Empirically Assessing Rhythmic Entrainment: A Re-analysis of Ohriner’s “Listener-Performance Synchronicity in Recorded Performances of Chopin’s Mazurkas”

Empirically assessing rhythmic entrainment: a re-analysis of Ohriner's "Listener-Performance Synchronicity in Recorded Performances of Chopin's Mazurkas" Werner Goebl 1 Institute of Music Acoustics, University of Music and Performing Arts Vienna

ABSTRACT: This text comments on Ohriner's (2014) paper and undertakes a brief quantitative re-analysis of Ohriner's tapping data generously provided by the author. The aim here is to briefly test two hypotheses brought forward in the original paper in a quantitative way by proposing an alternative way of data processing and analysis. Future extensions of this promising stream of work are discussed.

Submitted 2014 September 27; accepted 2014 September 29.

KEYWORDS: sensorimotor synchronization, data re-analysis, prediction index, tracking index

Introduction

Ohriner's (2014) experiment aims to elucidate musicians' perception of expressively timed piano performances by employing a tapping paradigm in which music undergraduates tapped 9 times to 6 different performances of two excerpts from Chopin Mazurkas. As some of the musical performances were explicitly selected to represent interpretations that are maximally different from an average of several performances, tapping to those idiosyncratic renditions poses high demands to the music undergraduates. This uncertainty is reflected in the quality of the tapping data containing quite different numbers of taps per trial than to be expected from the stimuli. To overcome these frequent missing data and some added taps, Ohriner introduces a complex (and not easily reproducible) way of condensing individual taps of repeated trials to one clustered and averaged tap sequence. These averaged tap sequences per participant and performance are analyzed, and over the course of the paper, exemplary parts of this data are presented and discussed in relation to a thorough structural analysis of the two excerpts. The graphical means to present performance and tapping data in combination with musical notation are novel and also beautiful (particularly Figures 2, 5, and 11) and reflect a careful examination of the data.

The introductory overview discusses also two empirical tapping studies involving expressive music, namely one by Bruno Repp (2002) where he found musically trained tappers to exhibit a tracking behavior when confronted with unknown music (reflected in higher lag-1 cross correlations of inter-tap intervals than lag-0 cross correlations) which developed more into a predictive behavior after repeated tapping to the same music material (reflected in higher lag-0 cross correlations). The other study is by Dixon, Goebl, and Cambouropoulos (2006) who tested a "smoothed tempo perception hypothesis" in a series of experiments of which one employed a tapping paradigm.
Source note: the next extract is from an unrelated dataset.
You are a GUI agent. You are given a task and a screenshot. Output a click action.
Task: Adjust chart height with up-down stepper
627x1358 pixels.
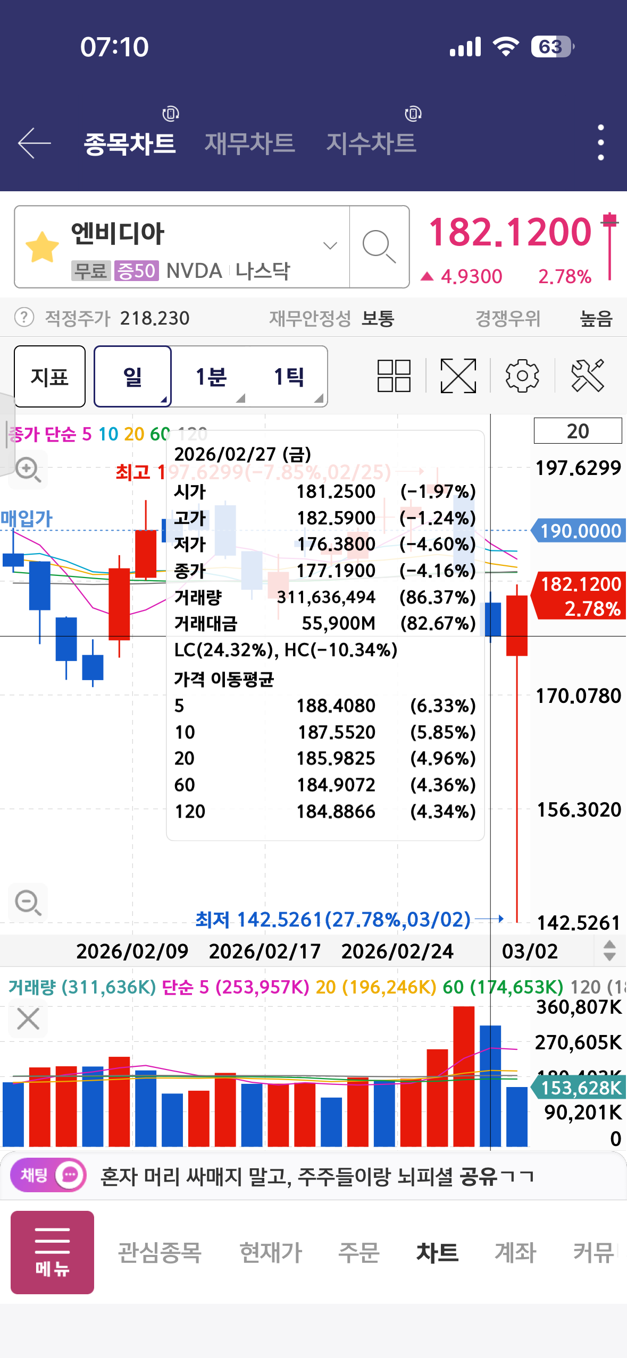609,950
The authors showed that musicians tend to produce inter-tap profiles that are somewhat smoother than the original inter-onset profiles of the musical stimulus material that they tapped to. Ohriner refers to both approaches during his analysis of the tapping data and concludes that none of them applies to his data: "…listeners place taps to create inter-tap intervals much shorter [than] previous inter-beat intervals, in contrast to Repp's model of lag-1 correlation. And the data collected in this experiment does not conform to Dixon et al.'s model of perceptual smoothing." (Ohriner 2014, page 17). However, these two hypotheses were not tested in any detail except for selectively eye-balling some exemplary data which is certainly not enough for backing such statements. As Ohriner has provided the raw tapping data and the onset data of the 6 performances, for which I want to thank him sincerely, I want to test these hypotheses briefly in the following by proposing an alternative way of analyzing and interpreting the data.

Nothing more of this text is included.